En ce temps-là, je pensais qu’il était réglo, pas vraiment le style de Mourinho ou Capello, mais un type bien. C’était avant que nous commencions à avoir de sérieux désaccords, tous les deux. Cet automne 2009, j’étais en train de vivre mon rêve de gosse. Je jouais avec la meilleure équipe du monde et soixante-dix mille personnes étaient venues m’accueillir au Camp Nou. J’étais aux anges ; bon, peut-être pas tout à fait. Les journaux écrivaient pas mal de bêtises. Que j’étais un bad boy, que j’étais ingérable. Quoi qu’il en soit, j’étais bel et bien là. Helena et les enfants étaient contents. Nous avions une jolie maison à Esplugues de Llobregat et j’étais prêt. Qu’est-ce qui pouvait clocher ?

« Écoute, me dit Guardiola. Ici, au Barça, on garde les pieds sur terre.

— Bien sûr, ça marche.

— Donc on ne vient pas à l’entraînement en Ferrari ou en Porsche. »

J’approuvai d’un signe de tête, sans rien rétorquer, surtout pas : et alors, qu’est ce que ça peut bien te faire dans quelle voiture je roule ? Je me demandais ce qu’il voulait dire par là. C’était quoi son message ? Croyez-moi, j’ai passé l’âge de jouer les caïds au volant de bolides, qui les garent sur les trottoirs ou je ne sais où. Ça n’a rien à voir. Mais j’aime les voitures. Je suis un passionné et je sentais bien que sa réflexion avait un sens caché. Quelque chose comme : ne va pas t’imaginer que tu auras un traitement de faveur !

J’avais déjà eu l’impression que Barcelone ressemblait à une école, ou à ce type d’institution. Les joueurs étaient sympas, rien à dire de ce côté-là, et Maxwell, mon vieux pote de l’Ajax et de l’Inter, était avec moi. Mais, pour être honnête, pas un des gars ne se comportait comme une vedette, ce qui était étrange. Messi, Xavi, Iniesta et toute la bande se tenaient comme des petits écoliers. Les meilleurs footballeurs du monde étaient plantés là, la tête baissée, et je n’y comprenais rien. C’était ridicule. En Italie, si un entraîneur disait « saute ! », les stars de l’équipe le regarderaient d’un air sceptique : « Pourquoi devrions-nous sauter ? »

Or, ici, ils faisaient tous exactement ce qu’on leur demandait. Ça ne m’allait pas du tout, mais alors vraiment pas. Profite de l’occasion ! me suis-je dit. Ne leur donne pas raison ! Je décidai de m’adapter et de rentrer dans le moule. J’en devins presque trop gentil. C’était dingue. Mino Raiola, mon agent et ami, me dit :

« Qu’est-ce qu’il t’arrive, Zlatan ? Je ne te reconnais pas. »

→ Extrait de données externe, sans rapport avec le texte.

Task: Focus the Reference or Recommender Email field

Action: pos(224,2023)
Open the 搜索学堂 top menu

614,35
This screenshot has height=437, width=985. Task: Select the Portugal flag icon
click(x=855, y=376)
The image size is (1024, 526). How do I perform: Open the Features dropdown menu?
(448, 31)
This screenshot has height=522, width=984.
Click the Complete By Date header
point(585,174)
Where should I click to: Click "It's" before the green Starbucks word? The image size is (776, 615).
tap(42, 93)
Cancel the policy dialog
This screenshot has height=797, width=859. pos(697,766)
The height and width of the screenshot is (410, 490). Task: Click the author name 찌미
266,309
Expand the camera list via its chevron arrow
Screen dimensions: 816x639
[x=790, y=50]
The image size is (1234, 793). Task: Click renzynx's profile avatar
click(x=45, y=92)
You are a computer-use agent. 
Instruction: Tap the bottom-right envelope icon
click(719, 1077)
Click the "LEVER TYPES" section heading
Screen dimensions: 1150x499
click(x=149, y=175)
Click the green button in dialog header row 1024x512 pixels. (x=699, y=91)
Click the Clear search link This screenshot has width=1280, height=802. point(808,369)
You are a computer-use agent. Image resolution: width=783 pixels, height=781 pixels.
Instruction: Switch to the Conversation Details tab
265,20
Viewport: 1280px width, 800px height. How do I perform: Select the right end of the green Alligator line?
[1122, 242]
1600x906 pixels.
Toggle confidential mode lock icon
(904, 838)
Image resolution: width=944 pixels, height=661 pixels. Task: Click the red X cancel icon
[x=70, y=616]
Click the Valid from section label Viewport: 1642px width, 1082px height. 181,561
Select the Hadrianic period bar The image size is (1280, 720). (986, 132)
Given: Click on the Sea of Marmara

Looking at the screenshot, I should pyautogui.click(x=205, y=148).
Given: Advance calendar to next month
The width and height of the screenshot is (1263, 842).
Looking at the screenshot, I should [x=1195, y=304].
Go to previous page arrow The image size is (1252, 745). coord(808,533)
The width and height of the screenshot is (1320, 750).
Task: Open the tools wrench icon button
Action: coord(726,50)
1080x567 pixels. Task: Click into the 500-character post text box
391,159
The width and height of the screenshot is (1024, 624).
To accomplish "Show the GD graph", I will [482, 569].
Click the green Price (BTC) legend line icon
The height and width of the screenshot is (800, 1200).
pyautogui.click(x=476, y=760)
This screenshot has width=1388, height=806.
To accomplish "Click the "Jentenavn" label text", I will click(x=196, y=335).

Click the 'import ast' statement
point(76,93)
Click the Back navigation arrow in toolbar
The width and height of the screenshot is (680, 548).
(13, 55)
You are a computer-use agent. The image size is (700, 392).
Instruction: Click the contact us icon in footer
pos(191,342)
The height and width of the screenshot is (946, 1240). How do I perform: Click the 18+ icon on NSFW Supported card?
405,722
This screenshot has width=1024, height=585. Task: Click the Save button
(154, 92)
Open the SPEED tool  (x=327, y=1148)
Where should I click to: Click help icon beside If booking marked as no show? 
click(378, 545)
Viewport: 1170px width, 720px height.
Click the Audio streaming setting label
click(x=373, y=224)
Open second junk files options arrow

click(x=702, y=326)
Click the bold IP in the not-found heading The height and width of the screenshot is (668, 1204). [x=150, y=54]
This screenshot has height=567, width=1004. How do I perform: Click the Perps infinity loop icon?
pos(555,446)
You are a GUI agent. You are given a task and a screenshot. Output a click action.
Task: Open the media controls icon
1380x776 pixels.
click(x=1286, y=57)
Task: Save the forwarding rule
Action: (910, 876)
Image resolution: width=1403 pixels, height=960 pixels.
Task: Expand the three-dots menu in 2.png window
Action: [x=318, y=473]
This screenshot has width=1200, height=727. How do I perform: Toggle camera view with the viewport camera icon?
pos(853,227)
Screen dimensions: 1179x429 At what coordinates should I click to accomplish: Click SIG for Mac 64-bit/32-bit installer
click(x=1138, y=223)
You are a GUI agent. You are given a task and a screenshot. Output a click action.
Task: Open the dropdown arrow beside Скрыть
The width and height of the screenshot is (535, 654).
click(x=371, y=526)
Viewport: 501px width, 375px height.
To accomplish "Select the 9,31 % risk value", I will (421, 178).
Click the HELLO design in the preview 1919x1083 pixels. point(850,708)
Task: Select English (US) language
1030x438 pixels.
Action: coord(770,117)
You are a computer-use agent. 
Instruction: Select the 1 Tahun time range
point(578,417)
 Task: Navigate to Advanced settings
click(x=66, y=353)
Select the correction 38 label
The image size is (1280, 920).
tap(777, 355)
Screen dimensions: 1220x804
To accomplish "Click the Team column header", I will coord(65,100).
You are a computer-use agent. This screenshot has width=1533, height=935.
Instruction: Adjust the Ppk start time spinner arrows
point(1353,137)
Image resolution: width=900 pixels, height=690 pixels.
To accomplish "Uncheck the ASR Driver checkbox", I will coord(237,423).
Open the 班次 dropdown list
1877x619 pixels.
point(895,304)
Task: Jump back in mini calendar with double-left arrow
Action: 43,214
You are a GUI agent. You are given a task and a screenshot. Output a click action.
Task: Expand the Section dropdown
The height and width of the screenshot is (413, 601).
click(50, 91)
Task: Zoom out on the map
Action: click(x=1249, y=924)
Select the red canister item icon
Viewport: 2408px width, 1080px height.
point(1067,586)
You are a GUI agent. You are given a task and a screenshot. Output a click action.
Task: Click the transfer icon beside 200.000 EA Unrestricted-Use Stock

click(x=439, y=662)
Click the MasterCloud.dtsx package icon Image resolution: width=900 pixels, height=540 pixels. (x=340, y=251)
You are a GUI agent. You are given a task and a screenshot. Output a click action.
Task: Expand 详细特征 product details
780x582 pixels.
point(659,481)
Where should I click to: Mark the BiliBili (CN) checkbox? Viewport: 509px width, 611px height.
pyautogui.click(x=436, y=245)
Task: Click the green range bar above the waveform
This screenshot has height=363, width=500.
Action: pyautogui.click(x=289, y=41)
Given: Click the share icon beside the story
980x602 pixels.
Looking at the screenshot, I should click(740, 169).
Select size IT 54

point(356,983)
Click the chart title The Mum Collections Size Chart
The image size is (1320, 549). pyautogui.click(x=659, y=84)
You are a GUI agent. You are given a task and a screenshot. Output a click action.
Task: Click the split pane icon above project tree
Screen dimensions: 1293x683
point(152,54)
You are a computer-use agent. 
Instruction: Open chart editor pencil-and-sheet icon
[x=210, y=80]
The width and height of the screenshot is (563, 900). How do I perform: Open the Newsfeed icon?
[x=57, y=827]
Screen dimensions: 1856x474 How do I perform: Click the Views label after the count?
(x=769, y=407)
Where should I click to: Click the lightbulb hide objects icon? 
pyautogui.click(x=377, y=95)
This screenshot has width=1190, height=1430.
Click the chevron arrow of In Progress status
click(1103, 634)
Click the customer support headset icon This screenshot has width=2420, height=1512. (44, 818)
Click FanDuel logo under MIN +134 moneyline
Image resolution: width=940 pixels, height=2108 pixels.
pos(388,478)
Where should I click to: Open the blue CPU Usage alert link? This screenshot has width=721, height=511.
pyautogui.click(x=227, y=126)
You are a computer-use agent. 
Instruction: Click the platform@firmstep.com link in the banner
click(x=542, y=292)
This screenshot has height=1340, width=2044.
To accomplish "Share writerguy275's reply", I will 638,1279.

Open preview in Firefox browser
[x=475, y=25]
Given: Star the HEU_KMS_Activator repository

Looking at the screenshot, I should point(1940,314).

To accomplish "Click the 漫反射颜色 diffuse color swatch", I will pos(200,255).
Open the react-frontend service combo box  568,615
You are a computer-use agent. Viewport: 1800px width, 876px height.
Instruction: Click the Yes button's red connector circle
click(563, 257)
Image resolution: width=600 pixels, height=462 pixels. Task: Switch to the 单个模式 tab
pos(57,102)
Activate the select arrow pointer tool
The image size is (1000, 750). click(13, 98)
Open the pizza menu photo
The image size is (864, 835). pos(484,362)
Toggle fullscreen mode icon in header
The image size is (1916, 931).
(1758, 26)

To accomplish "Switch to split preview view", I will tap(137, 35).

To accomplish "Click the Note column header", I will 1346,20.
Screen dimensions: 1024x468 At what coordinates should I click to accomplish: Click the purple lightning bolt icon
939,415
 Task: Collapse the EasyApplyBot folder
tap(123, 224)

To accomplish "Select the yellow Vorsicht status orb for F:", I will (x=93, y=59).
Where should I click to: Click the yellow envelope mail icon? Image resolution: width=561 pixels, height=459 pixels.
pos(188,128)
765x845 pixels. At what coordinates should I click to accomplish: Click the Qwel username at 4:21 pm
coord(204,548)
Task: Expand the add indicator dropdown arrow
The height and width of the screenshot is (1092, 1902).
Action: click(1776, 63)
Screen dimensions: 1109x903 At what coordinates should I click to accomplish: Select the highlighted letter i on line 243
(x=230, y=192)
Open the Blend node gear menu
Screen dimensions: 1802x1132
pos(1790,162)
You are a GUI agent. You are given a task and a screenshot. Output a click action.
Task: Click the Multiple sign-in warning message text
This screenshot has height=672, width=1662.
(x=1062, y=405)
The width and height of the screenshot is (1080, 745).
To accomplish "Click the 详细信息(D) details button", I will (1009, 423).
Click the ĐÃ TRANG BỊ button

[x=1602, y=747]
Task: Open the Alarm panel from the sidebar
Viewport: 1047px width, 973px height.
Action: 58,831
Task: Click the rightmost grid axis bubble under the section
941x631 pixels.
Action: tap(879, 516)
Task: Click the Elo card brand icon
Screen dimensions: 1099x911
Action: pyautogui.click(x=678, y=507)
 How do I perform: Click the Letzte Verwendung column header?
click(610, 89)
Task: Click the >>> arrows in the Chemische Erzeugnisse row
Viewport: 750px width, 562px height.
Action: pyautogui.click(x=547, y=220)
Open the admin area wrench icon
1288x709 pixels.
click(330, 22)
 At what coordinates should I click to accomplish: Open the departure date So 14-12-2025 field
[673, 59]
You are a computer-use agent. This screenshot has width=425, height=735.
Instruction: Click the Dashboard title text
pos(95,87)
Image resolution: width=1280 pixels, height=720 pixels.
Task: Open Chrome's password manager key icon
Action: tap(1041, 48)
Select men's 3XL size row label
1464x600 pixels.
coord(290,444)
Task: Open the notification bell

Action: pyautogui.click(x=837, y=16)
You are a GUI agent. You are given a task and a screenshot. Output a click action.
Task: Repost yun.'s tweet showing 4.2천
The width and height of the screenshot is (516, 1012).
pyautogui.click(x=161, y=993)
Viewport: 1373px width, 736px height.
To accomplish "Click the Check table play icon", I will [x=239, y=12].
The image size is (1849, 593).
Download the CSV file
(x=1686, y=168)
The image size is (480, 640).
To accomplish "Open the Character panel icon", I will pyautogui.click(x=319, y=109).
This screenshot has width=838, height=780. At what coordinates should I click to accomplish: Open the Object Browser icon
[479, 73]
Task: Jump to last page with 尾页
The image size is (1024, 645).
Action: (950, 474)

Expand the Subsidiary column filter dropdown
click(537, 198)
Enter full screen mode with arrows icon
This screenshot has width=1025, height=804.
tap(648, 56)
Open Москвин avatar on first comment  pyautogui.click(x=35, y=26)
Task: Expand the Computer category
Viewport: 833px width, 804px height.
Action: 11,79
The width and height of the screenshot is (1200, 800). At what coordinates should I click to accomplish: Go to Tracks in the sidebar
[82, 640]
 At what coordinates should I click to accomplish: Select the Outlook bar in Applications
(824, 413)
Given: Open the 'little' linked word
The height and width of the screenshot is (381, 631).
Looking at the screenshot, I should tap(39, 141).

Personne ne me reconnaissait, pas un seul de mes potes, absolument personne. Je commençais à déprimer et, à ce stade, je dois vous dire que depuis mes débuts au Malmö FF je n’ai toujours eu qu’une seule et même philosophie : n’en faire qu’à ma tête. Je me tape de ce que les autres pensent et je n’ai jamais aimé me retrouver au milieu de gens coincés. J’aime les mecs qui grillent les feux rouges, si vous voyez ce que je veux dire. Tandis que là, je ne disais pas ce que je pensais.

Je disais ce que je pensais que les gens voulaient que je dise. Ce qui était une erreur totale. Je conduisais l’Audi du club et je faisais oui avec la tête comme quand j’étais à l’école. Je ne gueulais même plus vraiment sur mes coéquipiers. J’étais barbant. Zlatan n’était plus Zlatan et la dernière fois que cela s’était produit je fréquentais une école chic, à Borgarskolan, où pour la première fois de ma vie je voyais des filles en polo Ralph Lauren sans arriver à leur demander de sortir avec moi. Par ailleurs, mon début de saison était excellent. Je marquais un but après l’autre. Nous remportâmes la Super Coupe de l’UEFA. C’était formidable. Sur la pelouse, je maîtrisais, mais je ne me sentais pas moi-même. Quelque chose s’était produit, rien de sérieux, pas encore, mais quand même. Je restais silencieux et, croyez-moi, chez moi, c’est dangereux. Si je ne suis pas en colère, je ne joue pas bien. J’ai besoin de gueuler, je fais du boucan. Mais là, je me retenais. Cela avait peut-être à voir avec la presse. Je ne sais pas.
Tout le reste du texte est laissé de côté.